Le dernier jeu vidéo culte date de 1997

Est-il vraiment utile de présenter James Bond ? Créé en 1953 par l’écrivain Ian Fleming dans le roman Casino Royale, James Bond est un agent secret du MI6 portant le matricule 007, synonyme de « permis de tuer ». Inspiré par des espions réels croisés durant la Seconde Guerre mondiale, il est devenu une icône mondiale grâce aux romans puis aux films, du Sean Connery des débuts à Daniel Craig. Symbole d’élégance à l’anglaise, d’aventure et d’espionnage, Bond a inspiré d’innombrables œuvres au cinéma, à la télévision, dans les jeux vidéo, les bandes dessinées et la littérature populaire… Il a même parfois été source d’inspiration (Ethan Hunt de Mission : Impossible, ou Jason Bourne créé par Robert Ludlum en 1980)… Parfois sous forme caricaturale, comme par exemple avec OSS 117, ou Austin Powers, pour ne citer qu’eux.
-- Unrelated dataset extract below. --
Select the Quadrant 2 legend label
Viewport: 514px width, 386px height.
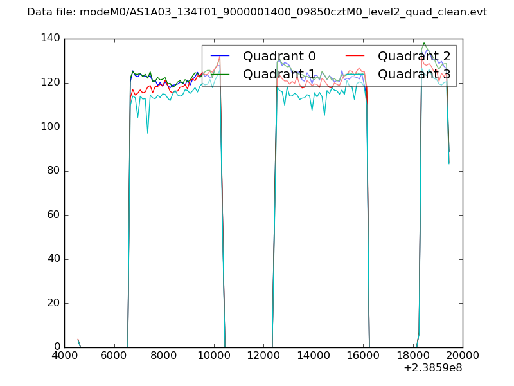tap(414, 56)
En parallèle des films, nous avons eu de nombreux jeux vidéo, adaptations des différents longs métrages. Et pendant plus de vingt ans, les fans de James Bond ont vécu dans l’ombre de GoldenEye 007, le banger mythique de la Nintendo 64 en 1997. Malgré quelques tentatives plus ou moins heureuses, aucun jeu n’était parvenu à capturer l’essence du plus célèbre agent secret du cinéma. Avec 007 First Light, IO Interactive, le studio derrière la série Hitman, relève donc un défi colossal. Séquence d’introduction, générique et chanson,… D’entrée, le jeu met cartes sur table ! Il va nous servir une mise en scène digne des films 007 ! Et ça commence fort. Au point qu’on en oublierait presque que l’on tient une manette entre les mains.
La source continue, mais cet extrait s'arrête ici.